***** Data for the task *****

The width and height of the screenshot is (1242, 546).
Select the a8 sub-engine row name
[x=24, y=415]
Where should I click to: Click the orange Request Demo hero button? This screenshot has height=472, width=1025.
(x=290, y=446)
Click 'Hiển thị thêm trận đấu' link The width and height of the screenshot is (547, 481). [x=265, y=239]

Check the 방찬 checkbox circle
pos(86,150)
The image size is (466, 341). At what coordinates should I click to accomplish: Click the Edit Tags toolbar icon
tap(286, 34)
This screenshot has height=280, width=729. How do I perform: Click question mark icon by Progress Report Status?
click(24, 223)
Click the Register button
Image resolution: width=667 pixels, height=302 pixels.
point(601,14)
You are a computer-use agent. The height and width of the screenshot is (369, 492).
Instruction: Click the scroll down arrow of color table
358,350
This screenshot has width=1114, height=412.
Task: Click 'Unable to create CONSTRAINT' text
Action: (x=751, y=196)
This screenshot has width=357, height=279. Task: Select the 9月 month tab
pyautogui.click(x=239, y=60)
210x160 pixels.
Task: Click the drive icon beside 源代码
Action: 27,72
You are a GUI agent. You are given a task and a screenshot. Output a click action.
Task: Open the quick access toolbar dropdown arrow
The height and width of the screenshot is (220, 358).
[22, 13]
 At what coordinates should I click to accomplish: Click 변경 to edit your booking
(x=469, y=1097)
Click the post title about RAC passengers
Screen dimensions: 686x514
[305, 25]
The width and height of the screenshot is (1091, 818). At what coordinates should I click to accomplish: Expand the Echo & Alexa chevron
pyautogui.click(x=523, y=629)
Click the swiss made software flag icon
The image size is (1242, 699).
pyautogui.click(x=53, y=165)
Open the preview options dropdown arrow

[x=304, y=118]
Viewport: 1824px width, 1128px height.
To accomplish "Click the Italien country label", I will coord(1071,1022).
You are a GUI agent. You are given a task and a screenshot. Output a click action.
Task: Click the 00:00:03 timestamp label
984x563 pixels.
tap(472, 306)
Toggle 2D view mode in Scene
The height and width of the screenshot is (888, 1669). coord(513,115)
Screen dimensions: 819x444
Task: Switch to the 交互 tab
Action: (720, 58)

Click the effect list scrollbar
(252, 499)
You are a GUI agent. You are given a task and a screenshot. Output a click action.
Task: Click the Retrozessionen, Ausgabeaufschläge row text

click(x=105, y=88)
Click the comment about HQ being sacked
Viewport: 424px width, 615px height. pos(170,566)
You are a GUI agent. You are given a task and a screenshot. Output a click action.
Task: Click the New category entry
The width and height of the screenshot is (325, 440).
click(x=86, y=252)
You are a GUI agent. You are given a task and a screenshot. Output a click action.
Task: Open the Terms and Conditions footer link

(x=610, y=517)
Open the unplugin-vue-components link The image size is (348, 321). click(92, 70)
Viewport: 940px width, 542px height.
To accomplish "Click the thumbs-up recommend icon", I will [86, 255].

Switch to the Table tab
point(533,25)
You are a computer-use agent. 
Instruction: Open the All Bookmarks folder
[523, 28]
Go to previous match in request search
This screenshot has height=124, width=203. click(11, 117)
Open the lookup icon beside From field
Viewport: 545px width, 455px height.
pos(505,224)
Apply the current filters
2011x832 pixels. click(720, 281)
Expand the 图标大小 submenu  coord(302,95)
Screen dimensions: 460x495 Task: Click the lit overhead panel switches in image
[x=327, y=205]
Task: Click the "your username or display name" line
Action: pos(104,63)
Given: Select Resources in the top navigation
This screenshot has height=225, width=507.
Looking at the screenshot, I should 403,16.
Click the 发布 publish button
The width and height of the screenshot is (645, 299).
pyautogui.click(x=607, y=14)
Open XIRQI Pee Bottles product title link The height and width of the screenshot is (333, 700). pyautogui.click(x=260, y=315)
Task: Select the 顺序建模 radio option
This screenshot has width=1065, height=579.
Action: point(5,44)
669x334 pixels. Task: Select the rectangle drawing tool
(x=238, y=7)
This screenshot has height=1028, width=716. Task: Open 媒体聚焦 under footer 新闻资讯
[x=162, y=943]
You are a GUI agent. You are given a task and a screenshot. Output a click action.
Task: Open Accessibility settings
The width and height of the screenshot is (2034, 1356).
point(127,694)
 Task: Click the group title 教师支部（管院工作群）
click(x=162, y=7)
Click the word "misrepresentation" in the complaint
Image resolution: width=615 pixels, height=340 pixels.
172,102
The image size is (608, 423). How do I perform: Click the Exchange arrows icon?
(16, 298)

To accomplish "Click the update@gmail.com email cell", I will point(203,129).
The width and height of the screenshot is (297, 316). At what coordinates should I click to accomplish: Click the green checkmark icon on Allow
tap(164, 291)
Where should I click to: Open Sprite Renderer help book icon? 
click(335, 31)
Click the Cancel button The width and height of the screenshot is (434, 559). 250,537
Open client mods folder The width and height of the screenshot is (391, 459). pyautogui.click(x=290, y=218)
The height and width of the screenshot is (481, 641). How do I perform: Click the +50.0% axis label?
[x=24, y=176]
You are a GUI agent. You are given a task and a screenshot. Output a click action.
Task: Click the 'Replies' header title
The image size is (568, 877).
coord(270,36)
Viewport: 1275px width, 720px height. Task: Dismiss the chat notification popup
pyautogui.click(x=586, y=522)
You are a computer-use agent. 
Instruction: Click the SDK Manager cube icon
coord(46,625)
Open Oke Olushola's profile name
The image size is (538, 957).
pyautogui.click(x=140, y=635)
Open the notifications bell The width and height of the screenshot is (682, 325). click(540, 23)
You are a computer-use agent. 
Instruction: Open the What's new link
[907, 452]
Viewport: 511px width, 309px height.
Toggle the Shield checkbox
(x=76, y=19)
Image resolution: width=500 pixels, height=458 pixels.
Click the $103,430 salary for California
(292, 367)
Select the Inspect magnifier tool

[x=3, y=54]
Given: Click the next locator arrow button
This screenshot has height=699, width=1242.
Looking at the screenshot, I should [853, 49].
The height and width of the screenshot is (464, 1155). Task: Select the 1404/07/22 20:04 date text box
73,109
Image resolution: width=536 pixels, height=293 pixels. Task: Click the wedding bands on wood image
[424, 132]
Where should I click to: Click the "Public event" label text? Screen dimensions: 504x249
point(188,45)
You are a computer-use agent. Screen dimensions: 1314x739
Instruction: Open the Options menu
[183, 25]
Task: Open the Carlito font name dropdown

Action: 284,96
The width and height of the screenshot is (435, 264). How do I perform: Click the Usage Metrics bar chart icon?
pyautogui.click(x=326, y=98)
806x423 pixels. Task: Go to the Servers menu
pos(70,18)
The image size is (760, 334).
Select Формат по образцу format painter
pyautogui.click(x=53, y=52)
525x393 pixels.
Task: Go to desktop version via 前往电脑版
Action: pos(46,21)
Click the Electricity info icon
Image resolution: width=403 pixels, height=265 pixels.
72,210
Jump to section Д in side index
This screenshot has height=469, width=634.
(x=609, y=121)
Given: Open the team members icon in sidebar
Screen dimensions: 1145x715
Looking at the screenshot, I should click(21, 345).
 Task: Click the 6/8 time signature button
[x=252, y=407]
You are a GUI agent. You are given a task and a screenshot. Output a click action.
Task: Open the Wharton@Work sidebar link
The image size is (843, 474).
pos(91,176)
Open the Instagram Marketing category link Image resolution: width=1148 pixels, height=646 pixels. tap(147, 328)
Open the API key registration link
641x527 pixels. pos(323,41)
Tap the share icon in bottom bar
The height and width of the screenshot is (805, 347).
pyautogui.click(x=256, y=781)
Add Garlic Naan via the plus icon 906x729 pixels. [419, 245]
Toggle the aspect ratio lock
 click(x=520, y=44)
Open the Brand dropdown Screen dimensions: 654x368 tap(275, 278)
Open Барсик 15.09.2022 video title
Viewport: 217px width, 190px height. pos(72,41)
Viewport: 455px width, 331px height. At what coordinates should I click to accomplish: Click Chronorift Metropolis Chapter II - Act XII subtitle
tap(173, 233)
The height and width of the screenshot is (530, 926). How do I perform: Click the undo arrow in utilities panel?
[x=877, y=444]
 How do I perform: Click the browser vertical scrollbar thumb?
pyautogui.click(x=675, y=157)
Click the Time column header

*****

Copy out the rows verbatim, starting with the line that contains "This screenshot has height=1028, width=716." and going on through the line that contains "[x=3, y=54]".

This screenshot has height=1028, width=716. Task: Open 媒体聚焦 under footer 新闻资讯
[x=162, y=943]
You are a GUI agent. You are given a task and a screenshot. Output a click action.
Task: Open Accessibility settings
The width and height of the screenshot is (2034, 1356).
point(127,694)
 Task: Click the group title 教师支部（管院工作群）
click(x=162, y=7)
Click the word "misrepresentation" in the complaint
Image resolution: width=615 pixels, height=340 pixels.
172,102
The image size is (608, 423). How do I perform: Click the Exchange arrows icon?
(16, 298)

To accomplish "Click the update@gmail.com email cell", I will point(203,129).
The width and height of the screenshot is (297, 316). At what coordinates should I click to accomplish: Click the green checkmark icon on Allow
tap(164, 291)
Where should I click to: Open Sprite Renderer help book icon? 
click(335, 31)
Click the Cancel button The width and height of the screenshot is (434, 559). 250,537
Open client mods folder The width and height of the screenshot is (391, 459). pyautogui.click(x=290, y=218)
The height and width of the screenshot is (481, 641). How do I perform: Click the +50.0% axis label?
[x=24, y=176]
You are a GUI agent. You are given a task and a screenshot. Output a click action.
Task: Click the 'Replies' header title
The image size is (568, 877).
coord(270,36)
Viewport: 1275px width, 720px height. Task: Dismiss the chat notification popup
pyautogui.click(x=586, y=522)
You are a computer-use agent. 
Instruction: Click the SDK Manager cube icon
coord(46,625)
Open Oke Olushola's profile name
The image size is (538, 957).
pyautogui.click(x=140, y=635)
Open the notifications bell The width and height of the screenshot is (682, 325). click(540, 23)
You are a computer-use agent. 
Instruction: Open the What's new link
[907, 452]
Viewport: 511px width, 309px height.
Toggle the Shield checkbox
(x=76, y=19)
Image resolution: width=500 pixels, height=458 pixels.
Click the $103,430 salary for California
(292, 367)
Select the Inspect magnifier tool

[x=3, y=54]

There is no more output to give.